I have two sons and a husband who spend their days at DePaul University (students and a professor, respectively), and they had a very chilly commute today, which happened to be the first day of finals. I wanted to have something warm and nourishing and comforting when they got home tonight; I had a couple of quarts of chicken stock from simmering carcasses over the last few weeks, so I pulled a package of chicken thighs out of the freezer this morning, thinking perhaps I’d do soup. It wound up more like stew, and it was exactly what we needed: a thick, velvety broth with plenty of meat and veg, and billowy soft, rich dumplings bobbing hither and thither. And I did it gluten-free!

Here’s how, so you can too…

Chicken Stew with Dumplings
Adapted from The Pioneer Woman
(with gluten-free adjustments)
About 8 hearty servings

~2 quarts homemade chicken stock (or 6-8 cups canned)
6 chicken thighs (skin on)
Bay leaf
4-6 branches fresh thyme (or 1 tsp. dried)
3-4 T. schmaltz (or cooking oil)
2 carrots, diced small
2 ribs celery, diced small
1 whole yellow onion, diced small
4 cloves garlic, minced
1 tsp. turmeric (optional, but gives a nice color)
1/2 c. flour (I substituted Authentic Foods Multi-Blend)
1/2 c. dry white wine
Salt and pepper to taste
1/2 c. heavy whipping cream

1 1/2 c. flour (or 1 1/4 c. gluten-free flour)
1/2 c. corn meal
1 T baking powder
1 tsp. kosher salt
3/4 c. milk
3/4 c. heavy whipping cream

Combine the stock, thighs, bay leaf and thyme in a large soup pot and bring to a simmer for about 40 minutes, occasionally skimming scum off the surface.

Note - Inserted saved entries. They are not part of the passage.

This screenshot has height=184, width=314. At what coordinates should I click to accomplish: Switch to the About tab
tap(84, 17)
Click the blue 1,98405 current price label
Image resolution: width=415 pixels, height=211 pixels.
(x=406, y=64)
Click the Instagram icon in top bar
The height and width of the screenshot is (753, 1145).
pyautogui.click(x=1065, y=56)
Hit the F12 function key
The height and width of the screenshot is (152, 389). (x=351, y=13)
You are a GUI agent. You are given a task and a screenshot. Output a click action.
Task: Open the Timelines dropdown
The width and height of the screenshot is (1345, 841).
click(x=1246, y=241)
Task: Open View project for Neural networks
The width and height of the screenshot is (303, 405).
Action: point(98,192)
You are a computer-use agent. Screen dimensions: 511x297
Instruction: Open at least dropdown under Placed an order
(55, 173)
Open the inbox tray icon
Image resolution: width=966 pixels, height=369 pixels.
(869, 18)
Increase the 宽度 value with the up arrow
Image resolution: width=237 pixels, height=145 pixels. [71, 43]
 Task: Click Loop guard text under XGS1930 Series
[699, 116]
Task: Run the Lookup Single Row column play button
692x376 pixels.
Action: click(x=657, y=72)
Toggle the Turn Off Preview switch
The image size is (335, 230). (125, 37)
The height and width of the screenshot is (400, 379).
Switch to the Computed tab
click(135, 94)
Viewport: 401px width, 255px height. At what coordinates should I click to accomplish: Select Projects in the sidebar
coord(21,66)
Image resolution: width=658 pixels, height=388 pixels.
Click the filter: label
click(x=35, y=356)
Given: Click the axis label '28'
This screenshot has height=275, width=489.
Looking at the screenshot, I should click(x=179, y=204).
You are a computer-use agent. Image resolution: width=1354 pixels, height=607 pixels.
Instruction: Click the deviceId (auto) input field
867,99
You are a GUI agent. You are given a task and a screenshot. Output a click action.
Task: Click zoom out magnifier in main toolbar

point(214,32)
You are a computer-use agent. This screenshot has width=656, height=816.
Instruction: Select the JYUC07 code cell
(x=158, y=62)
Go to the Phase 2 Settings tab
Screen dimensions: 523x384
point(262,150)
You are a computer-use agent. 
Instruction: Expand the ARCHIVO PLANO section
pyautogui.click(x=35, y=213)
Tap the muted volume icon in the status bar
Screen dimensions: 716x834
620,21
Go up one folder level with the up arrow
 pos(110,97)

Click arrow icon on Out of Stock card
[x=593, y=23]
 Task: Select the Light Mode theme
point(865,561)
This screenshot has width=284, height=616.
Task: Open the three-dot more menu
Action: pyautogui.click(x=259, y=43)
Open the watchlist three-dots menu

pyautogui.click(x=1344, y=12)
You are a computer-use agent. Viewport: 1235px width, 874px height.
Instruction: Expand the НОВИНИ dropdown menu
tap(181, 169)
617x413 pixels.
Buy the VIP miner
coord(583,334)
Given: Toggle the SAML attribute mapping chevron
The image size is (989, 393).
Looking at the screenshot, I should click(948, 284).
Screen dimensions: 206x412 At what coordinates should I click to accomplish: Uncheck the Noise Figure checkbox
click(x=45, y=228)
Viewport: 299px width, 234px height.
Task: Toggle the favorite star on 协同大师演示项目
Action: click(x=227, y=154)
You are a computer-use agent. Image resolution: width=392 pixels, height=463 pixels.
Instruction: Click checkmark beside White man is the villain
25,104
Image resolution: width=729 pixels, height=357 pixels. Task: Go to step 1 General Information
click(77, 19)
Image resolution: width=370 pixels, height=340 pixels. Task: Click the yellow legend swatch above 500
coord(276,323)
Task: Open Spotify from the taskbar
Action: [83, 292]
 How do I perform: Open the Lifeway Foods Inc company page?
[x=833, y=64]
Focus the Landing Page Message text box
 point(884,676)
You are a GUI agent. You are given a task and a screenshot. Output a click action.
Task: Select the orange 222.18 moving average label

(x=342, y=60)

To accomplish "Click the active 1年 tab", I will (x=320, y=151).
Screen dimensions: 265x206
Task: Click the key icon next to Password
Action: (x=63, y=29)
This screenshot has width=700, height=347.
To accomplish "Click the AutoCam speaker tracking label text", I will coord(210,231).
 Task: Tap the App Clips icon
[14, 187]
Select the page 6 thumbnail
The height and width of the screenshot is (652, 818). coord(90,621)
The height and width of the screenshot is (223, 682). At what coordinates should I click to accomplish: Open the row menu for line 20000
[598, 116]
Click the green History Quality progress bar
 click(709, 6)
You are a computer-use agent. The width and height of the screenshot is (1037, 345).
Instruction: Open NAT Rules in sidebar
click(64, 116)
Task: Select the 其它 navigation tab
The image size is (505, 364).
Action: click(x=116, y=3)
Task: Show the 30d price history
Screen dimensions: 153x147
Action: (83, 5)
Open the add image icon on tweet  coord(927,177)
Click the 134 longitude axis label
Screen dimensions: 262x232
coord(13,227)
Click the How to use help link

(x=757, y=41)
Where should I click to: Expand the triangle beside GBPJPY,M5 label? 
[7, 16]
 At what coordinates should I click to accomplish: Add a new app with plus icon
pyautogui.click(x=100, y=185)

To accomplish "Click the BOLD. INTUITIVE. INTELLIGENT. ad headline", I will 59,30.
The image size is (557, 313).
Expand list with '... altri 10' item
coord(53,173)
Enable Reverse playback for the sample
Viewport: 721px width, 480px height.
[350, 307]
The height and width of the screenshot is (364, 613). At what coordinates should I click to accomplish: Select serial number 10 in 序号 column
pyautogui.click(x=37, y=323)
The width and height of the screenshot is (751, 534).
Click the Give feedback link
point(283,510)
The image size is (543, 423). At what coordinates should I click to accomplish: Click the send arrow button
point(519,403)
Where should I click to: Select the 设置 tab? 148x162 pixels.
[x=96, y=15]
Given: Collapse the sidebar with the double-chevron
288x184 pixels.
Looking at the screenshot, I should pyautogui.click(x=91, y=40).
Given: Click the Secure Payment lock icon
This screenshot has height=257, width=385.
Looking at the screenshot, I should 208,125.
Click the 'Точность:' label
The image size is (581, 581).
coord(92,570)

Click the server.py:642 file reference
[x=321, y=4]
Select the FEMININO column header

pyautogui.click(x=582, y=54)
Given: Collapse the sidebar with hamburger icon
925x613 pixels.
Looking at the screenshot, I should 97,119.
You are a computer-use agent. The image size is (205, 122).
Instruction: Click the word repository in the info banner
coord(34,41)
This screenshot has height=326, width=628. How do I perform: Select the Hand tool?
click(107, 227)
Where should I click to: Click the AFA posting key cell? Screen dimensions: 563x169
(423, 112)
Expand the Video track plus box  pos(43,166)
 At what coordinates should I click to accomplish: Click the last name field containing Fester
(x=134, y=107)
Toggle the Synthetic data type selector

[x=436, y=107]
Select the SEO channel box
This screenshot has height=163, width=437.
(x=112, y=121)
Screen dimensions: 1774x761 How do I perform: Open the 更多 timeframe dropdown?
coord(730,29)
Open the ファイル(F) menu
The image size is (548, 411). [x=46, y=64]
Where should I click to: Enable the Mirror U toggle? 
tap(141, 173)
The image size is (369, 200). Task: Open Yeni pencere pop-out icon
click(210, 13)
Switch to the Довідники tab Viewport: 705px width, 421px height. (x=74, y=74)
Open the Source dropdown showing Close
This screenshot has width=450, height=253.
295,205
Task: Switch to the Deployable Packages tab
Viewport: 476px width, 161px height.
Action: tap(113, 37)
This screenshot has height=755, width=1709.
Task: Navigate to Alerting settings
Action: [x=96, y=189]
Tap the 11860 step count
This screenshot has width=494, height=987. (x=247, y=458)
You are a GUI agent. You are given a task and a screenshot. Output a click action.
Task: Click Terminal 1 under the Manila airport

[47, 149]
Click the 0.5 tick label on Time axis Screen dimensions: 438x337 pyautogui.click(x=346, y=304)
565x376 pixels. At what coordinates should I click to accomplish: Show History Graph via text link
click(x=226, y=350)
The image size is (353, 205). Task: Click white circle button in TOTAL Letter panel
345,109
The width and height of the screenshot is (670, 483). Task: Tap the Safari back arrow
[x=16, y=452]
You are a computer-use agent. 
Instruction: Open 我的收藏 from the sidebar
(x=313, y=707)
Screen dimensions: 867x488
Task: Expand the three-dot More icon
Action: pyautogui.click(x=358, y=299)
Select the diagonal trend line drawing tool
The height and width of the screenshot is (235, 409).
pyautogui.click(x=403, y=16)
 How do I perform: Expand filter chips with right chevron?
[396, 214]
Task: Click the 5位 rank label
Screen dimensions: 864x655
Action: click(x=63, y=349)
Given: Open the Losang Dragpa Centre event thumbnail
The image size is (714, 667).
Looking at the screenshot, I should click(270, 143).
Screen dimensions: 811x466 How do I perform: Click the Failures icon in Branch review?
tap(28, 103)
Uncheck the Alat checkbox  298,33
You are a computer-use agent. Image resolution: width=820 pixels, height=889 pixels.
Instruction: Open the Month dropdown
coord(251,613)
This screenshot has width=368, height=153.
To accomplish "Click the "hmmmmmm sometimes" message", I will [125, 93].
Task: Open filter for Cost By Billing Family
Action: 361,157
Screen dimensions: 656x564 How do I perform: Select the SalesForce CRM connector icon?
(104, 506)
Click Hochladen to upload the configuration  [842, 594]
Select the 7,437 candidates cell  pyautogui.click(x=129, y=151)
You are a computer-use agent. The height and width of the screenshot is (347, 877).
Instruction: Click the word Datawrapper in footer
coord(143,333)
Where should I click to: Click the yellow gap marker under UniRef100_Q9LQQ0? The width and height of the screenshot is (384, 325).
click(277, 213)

In a pan, melt the schmaltz. Saute the carrots, onion, celery and garlic on medium-high heat until softened, about 3-4 minutes. Add turmeric and flour, continue to cook and stir until fragrant, another minute or so. Turn heat to low and stir in white wine. Add salt and pepper to taste. Turn off heat.

Pull out the chicken thighs and let rest on a cutting board until cool enough to handle. Remove skins, strip meat from bones and chop into small bits. Return meat to the soup pot and add in vegetable mixture, let simmer on low heat.(Discard skin and bones, unless like me, you are curious to see what happens if you fry the skin in the now-empty saute pan… in which case, enjoy your chicken-skin bacon!).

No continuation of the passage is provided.